Несмотря на все это, мысль заменить Фердинанда II Густавом II Адольфом совсем не привлекала главных германских князей. С чисто эгоистической точки зрения они не желали посадить себе на шею правителя, который, располагая собственной армией и опытом завоеваний, мог бы стать еще большим деспотом, чем Фердинанд II. Раскол между Севером и Югом германоязычного мира еще не стал неизбежным, но любому, даже заурядному в умственном отношении германскому политическому деятелю было очевидно, что восхождение Густава II Адольфа на имперский трон приведет лишь к дальнейшему разладу и господство протестантского правителя заставит католических князей лишь теснее сплотиться друг с другом и с Фердинандом. Как бы хорош ни был план шведского монарха, на практике он зависел от доброй воли германских правителей, а ее у них, за небольшим исключением, никогда не было. Именно о них он как-то раз сказал: «Я боюсь глупости и предательства больше, чем силы». Производя впечатление, будто он стремится завладеть империей и перераспределить немецкие земли среди своих военачальников, король не сделал себя популярнее.

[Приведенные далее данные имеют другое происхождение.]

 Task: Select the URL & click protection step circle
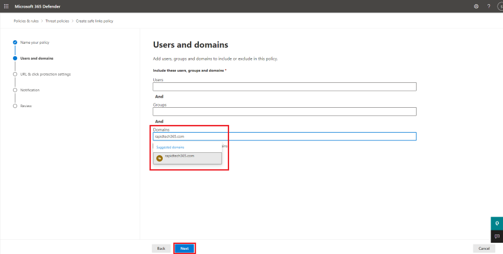[15, 74]
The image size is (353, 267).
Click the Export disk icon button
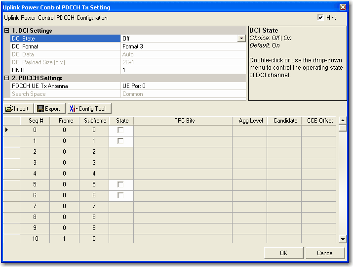49,109
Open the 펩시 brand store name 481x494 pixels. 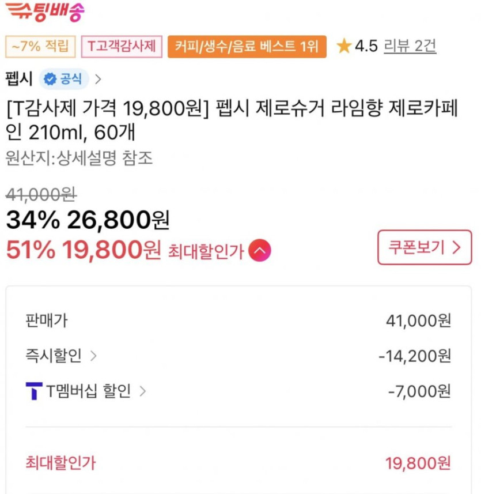pyautogui.click(x=18, y=79)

В феврале во Франкфурт-на-Майне явился Фридрих Чешский, и король принял его с преувеличенным почтением. К возмущению конституционной партии, Густав II Адольф воздавал ему почести не как курфюрсту, а как правящему монарху и требовал перечислять все его титулы до единого. На обхождение пожаловаться было нельзя, но вскоре даже сам свергнутый государь начал сомневаться в намерениях своего союзника. Бранденбургскому послу он признался, что не видит никаких других причин для войны, кроме того, что «короля Швеции трудно удовлетворить», и, когда позднее он узнал, что Густав II Адольф планирует вернуть его в Пфальц в качестве вассала шведской короны, Фридрих собрал все остатки самоуважения и решительно отказался. Он хотел иметь короля в союзниках, а не в хозяевах. Конечно, из практических соображений Фридрих Чешский поступил глупо; но в теории это был единственный возможный путь для преданного Германии князя.

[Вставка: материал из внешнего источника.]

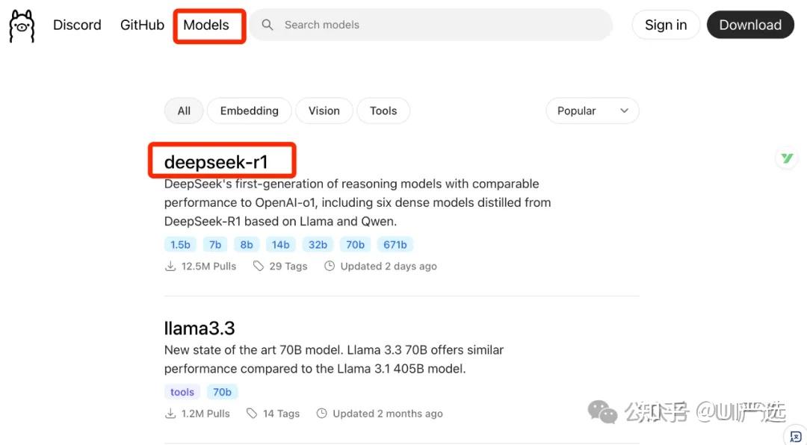Click the Ollama llama logo

(22, 26)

Больше всего пострадал зять Иоганна-Георга ландграф Гессен-Дармштадтский. Летом он выступал как посредник между императором и тестем, а когда осенью тот был вынужден объединиться с Густавом II Адольфом, ландграф использовал все свое небольшое влияние для того, чтобы склонить завоевателя к миру. Король подозревал его в том, что он состоит на содержании у императора, и, когда ландграф пожаловался на плохую дисциплину солдат, расквартированных в Рюссельсхайме (12 км к востоку от Майнца, на левом берегу реки Майн), с издевкой спросил его, уж не надумал ли он продать его императору. Больше того, он при всех насмешливо звал его «миротворцем на службе у Священной Римской империи».
Беседа, состоявшаяся после ужина 25 февраля 1632 года, ничуть не улучшила франкфуртскую атмосферу. Густав II Адольф заявил, что сражается за немцев исключительно из великодушия. «Пусть [император] не интересуется мной, а я не буду интересоваться императором, – сказал он, а затем повернулся к ландграфу Гессен-Дармштадтскому: – Ваше сиятельство может передать это ему, ведь, как я знаю, вы добрый имперец». Ландграф открыл было рот, чтобы возразить, но король оборвал его и язвительно произнес: «Тот, кто получает награду в тридцать тысяч талеров, должен быть добрым имперцем». Побелев от гнева, ландграф замолчал, а Густав II Адольф продолжал разглагольствовать о необходимости продолжать войну перед растерянными и раздосадованными гостями.